> _PROBLEM DESCRIPTION_:
The response must be made up of the lines in the entries below that contain "computer".

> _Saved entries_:

+ + + +

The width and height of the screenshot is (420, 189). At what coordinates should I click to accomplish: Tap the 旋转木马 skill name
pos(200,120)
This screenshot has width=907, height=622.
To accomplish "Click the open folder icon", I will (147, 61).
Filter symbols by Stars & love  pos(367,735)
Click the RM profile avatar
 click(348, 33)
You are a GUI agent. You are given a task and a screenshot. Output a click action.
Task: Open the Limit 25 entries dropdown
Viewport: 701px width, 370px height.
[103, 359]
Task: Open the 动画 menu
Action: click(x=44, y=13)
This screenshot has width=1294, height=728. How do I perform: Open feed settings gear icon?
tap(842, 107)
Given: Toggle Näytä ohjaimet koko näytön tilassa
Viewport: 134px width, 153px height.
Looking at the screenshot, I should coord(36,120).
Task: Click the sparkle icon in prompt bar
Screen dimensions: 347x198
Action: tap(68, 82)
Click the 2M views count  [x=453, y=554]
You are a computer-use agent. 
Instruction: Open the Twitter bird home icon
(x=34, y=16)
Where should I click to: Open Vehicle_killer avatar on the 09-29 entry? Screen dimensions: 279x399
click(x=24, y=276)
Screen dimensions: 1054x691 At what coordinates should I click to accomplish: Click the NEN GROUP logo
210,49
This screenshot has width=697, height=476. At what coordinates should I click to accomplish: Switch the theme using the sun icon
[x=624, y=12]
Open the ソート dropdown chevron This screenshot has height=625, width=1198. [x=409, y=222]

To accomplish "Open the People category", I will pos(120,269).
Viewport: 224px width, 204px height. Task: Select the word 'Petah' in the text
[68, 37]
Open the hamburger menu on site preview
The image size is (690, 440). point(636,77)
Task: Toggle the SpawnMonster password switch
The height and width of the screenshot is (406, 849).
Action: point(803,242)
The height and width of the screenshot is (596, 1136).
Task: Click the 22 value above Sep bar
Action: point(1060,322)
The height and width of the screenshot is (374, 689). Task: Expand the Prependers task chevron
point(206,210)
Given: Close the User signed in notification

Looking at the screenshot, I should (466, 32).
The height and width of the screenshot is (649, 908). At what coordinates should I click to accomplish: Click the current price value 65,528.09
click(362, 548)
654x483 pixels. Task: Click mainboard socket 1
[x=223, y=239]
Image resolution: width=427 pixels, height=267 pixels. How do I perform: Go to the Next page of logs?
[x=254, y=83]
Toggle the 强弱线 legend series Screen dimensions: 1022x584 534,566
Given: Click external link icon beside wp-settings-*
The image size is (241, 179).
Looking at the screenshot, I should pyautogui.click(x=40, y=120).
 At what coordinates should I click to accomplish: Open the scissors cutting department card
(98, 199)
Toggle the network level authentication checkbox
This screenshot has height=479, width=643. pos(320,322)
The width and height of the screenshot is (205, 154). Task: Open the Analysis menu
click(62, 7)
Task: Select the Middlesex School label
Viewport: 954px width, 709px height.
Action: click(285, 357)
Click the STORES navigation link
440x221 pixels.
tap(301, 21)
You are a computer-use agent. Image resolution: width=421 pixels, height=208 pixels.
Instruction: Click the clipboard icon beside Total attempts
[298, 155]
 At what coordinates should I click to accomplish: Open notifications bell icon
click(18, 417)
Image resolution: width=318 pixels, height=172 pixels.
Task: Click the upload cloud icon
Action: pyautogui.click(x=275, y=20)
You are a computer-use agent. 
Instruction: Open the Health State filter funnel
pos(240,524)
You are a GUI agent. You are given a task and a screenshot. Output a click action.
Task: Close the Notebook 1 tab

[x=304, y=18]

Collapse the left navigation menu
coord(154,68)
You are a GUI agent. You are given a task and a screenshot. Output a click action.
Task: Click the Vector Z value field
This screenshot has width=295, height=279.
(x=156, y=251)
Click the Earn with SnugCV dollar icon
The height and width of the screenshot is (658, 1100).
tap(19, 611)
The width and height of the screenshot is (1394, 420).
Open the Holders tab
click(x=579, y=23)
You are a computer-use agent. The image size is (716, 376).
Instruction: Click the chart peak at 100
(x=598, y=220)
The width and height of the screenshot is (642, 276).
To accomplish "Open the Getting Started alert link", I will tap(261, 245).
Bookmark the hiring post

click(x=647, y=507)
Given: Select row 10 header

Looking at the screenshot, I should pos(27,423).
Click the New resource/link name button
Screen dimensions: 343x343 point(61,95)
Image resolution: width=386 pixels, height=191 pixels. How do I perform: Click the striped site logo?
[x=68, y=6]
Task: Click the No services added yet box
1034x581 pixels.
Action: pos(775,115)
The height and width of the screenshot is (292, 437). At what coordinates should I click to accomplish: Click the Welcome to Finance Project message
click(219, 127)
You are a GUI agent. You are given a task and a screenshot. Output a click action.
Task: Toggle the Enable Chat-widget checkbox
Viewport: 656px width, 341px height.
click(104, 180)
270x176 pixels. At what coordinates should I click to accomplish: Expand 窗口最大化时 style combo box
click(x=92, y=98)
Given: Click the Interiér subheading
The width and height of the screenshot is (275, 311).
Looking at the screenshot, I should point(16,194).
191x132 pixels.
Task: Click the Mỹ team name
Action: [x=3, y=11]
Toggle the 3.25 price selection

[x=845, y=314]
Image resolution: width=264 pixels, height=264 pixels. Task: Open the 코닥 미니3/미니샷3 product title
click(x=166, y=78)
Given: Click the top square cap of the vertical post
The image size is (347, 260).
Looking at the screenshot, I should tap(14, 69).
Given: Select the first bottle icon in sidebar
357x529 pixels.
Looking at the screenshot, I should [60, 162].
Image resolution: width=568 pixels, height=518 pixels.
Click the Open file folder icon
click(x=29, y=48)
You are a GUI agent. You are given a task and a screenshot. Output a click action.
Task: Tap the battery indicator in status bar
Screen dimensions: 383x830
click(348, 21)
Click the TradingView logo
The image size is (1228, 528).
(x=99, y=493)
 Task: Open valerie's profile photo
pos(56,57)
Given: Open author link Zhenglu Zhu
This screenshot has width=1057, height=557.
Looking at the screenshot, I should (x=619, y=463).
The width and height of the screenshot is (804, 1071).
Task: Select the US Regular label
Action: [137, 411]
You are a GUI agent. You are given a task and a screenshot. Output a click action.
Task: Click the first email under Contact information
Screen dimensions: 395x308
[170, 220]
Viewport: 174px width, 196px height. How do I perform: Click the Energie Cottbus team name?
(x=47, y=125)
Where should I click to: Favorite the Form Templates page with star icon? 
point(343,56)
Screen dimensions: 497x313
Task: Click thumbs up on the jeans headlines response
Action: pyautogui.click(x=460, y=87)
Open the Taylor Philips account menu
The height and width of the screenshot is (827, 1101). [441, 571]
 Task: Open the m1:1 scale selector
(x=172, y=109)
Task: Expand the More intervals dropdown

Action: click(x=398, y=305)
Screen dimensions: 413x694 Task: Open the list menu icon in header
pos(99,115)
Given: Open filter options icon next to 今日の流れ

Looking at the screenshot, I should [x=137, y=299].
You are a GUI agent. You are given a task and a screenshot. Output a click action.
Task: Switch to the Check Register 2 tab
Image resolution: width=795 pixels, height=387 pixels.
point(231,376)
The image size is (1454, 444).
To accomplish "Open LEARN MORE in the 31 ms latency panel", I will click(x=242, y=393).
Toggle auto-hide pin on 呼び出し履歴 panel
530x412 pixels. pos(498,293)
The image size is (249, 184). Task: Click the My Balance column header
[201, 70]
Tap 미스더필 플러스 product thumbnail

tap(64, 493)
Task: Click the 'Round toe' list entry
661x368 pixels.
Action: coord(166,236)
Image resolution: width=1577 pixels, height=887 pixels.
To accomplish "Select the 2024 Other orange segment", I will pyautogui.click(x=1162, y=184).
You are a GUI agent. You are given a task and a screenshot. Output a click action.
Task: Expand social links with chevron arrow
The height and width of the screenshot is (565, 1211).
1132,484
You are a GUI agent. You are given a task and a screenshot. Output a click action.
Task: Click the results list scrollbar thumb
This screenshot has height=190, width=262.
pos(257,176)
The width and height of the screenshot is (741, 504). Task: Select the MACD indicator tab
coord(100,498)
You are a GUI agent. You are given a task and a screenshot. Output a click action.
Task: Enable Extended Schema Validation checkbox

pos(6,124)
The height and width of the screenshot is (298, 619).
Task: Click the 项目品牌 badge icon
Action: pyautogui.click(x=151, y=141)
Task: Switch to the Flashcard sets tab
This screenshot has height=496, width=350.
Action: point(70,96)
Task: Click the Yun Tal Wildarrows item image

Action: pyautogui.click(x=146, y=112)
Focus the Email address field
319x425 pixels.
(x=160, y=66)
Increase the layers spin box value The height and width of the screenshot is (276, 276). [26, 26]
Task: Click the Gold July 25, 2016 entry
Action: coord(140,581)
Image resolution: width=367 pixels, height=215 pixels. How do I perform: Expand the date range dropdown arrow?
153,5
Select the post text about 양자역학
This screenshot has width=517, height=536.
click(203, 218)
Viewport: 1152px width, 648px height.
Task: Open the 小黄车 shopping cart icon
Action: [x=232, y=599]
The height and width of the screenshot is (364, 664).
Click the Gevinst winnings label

+ + + +

> _TASK RESPONSE_:
You are a computer-use agent. 
You are a computer-use agent. Image resolution: width=421 pixels, height=208 pixels.
You are a computer-use agent. 
You are a computer-use agent. The image size is (716, 376).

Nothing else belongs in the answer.